Required action – Begin at the first line of the records below and, please, give each line again exactly until the line with "Task: Unlike the playing track with the heart" is included.

Data extracts –
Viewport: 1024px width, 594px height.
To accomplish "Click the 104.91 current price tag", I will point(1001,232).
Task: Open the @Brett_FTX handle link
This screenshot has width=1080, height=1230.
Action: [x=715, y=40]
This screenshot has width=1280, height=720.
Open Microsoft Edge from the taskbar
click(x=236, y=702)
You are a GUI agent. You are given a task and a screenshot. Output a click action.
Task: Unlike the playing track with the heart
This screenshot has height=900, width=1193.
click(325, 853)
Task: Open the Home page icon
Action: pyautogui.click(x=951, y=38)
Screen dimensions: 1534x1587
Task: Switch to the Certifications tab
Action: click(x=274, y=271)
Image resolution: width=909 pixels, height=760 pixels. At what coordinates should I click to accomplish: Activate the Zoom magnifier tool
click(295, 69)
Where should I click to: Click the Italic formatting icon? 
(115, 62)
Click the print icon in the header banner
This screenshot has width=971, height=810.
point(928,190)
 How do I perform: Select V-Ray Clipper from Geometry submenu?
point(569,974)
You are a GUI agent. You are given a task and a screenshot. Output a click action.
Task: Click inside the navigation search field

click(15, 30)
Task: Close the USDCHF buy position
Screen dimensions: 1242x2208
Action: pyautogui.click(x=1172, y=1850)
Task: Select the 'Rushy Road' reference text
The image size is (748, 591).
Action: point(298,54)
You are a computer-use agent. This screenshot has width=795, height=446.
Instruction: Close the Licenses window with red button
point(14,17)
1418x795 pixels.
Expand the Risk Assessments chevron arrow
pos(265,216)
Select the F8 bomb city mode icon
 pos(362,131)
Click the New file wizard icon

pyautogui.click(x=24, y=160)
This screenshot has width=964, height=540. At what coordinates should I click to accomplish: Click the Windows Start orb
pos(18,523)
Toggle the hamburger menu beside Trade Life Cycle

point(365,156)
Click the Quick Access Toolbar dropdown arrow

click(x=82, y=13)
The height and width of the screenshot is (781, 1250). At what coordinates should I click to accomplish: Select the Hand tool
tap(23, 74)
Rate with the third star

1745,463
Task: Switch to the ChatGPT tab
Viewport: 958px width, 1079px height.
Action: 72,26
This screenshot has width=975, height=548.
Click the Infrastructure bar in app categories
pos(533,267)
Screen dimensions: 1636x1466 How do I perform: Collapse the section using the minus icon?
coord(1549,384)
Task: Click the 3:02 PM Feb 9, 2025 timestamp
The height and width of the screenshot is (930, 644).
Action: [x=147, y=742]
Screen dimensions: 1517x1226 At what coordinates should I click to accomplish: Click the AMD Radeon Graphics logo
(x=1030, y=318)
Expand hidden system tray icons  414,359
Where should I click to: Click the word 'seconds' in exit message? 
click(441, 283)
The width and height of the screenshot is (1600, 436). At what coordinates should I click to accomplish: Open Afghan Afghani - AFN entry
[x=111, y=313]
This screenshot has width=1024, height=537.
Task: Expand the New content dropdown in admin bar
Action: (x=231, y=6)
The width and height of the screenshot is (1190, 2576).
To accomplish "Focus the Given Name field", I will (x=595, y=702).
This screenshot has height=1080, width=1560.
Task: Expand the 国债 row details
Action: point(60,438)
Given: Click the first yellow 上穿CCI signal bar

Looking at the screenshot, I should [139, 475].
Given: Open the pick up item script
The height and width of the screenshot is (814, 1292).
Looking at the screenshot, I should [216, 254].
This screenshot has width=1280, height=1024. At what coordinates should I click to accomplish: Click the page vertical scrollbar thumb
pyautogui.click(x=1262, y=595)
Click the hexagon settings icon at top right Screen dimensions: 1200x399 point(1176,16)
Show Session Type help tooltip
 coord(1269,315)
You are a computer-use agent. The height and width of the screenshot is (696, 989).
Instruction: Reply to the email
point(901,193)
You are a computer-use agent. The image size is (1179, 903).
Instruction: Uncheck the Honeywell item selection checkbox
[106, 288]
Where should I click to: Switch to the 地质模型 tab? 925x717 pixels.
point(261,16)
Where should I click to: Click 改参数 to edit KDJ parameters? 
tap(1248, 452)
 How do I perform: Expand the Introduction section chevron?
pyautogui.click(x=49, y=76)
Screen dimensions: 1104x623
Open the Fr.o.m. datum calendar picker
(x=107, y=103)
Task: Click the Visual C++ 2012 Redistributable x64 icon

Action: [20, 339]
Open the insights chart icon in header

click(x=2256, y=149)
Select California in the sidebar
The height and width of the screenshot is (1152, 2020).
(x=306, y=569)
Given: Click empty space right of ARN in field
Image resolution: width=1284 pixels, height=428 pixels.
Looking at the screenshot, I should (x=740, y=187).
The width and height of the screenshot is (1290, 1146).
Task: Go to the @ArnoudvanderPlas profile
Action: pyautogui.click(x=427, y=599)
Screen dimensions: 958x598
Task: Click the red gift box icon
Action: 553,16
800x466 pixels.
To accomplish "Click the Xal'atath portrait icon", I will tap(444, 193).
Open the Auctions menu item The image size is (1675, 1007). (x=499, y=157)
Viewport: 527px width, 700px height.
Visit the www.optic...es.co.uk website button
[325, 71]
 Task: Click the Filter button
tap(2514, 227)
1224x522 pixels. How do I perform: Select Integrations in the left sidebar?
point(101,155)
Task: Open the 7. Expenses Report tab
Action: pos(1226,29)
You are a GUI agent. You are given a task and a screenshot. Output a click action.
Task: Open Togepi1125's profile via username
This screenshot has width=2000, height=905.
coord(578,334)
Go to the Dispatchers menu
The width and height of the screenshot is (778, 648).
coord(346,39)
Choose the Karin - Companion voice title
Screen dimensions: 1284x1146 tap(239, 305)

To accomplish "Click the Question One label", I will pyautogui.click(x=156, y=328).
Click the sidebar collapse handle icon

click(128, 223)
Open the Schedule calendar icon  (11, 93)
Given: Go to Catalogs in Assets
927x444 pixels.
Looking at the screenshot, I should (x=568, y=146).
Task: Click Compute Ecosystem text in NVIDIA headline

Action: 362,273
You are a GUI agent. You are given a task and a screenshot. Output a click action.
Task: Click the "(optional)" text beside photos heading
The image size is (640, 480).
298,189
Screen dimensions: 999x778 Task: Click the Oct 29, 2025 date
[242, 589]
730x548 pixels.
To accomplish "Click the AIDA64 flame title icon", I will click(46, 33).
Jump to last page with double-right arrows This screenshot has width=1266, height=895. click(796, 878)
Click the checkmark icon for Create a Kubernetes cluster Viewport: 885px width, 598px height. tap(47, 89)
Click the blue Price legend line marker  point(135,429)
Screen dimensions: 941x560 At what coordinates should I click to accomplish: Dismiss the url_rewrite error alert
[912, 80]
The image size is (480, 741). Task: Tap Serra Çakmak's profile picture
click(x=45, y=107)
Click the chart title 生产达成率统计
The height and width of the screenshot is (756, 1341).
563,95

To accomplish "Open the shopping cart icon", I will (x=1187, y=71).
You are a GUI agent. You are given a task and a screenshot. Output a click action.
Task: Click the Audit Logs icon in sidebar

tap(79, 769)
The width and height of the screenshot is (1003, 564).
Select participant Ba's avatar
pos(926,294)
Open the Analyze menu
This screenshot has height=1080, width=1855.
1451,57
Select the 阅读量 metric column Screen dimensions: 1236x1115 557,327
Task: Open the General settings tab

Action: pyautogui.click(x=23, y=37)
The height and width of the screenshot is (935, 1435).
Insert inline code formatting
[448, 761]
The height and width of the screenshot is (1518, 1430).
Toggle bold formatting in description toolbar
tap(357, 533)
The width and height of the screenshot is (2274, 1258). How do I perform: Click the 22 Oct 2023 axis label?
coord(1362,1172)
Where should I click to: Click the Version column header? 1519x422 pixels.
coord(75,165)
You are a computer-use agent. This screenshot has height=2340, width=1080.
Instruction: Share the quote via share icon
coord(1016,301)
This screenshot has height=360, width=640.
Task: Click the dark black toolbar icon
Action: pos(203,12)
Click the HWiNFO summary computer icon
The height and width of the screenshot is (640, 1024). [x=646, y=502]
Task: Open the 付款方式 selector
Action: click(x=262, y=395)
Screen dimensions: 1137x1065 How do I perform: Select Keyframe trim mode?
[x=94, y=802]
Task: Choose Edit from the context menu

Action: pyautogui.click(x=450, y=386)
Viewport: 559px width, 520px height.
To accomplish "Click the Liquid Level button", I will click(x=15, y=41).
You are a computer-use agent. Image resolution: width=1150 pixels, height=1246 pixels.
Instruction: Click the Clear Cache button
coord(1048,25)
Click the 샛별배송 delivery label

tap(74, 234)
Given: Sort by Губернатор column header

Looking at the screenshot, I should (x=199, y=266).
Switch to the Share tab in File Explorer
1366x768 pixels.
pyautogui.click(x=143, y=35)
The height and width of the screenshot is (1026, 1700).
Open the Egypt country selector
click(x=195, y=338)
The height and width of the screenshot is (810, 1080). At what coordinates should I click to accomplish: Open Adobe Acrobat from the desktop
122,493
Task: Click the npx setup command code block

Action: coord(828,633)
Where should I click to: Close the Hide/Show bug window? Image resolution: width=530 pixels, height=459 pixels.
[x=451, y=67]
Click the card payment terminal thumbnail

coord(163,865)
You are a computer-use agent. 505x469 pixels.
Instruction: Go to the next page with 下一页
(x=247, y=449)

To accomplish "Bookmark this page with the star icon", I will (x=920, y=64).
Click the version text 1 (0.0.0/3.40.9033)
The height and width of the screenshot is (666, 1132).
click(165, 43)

Exercise response –
Viewport: 1024px width, 594px height.
To accomplish "Click the 104.91 current price tag", I will point(1001,232).
Task: Open the @Brett_FTX handle link
This screenshot has width=1080, height=1230.
Action: [x=715, y=40]
This screenshot has width=1280, height=720.
Open Microsoft Edge from the taskbar
click(x=236, y=702)
You are a GUI agent. You are given a task and a screenshot. Output a click action.
Task: Unlike the playing track with the heart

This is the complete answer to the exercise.